In an e-mail, I told Brian that my snap decision that November night 30 years ago was "the most honorable decision I've made in my career." We stood up for truth, honor and integrity. Our vindication was not the surprise loss of the incumbent politician (area TV stations and word of mouth spread the story the newspaper would not print). "Our vindication was not subsequent success, though we both had some," I told Brian recently, "for truth is its own vindication and integrity is its own reward."

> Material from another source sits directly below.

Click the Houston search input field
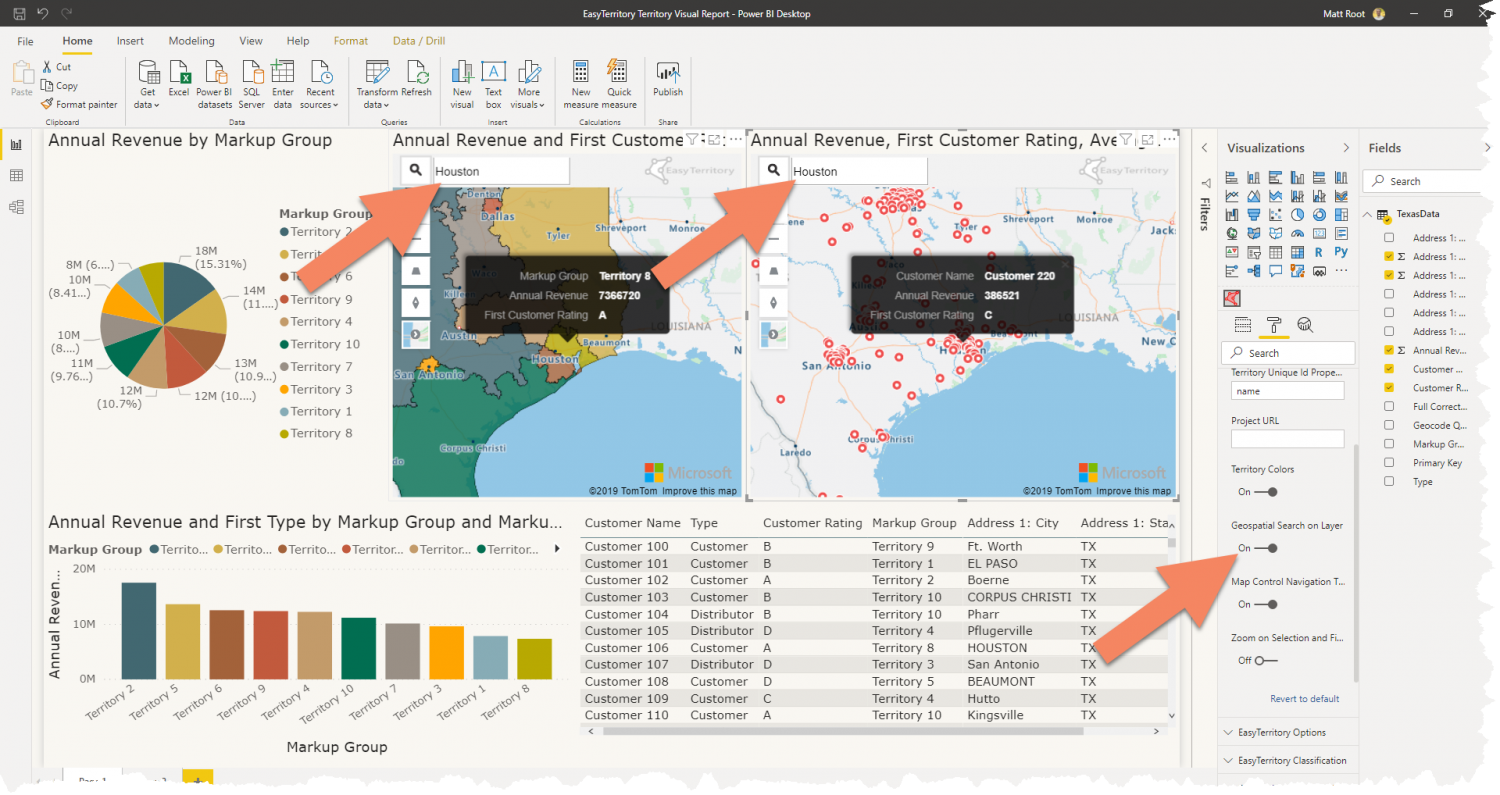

I would have preferred to celebrate this night with a toast in the town where we parted ways 30 years ago, but we are hundreds of miles apart tonight. Before calling it a night, I will raise a glass to Brian and wish him continued success. He's a superb columnist and has recently published a fine book, a series of loving essays about his adopted hometown, "Paris of Appalachia." See more here.
Thirty years later, my snap decision seems more crazy than bold. Brian once reminded me that when we told our 7-year-old daughter that I was quitting my job, she responded, "It's your life." So it is. And it's still the right decision.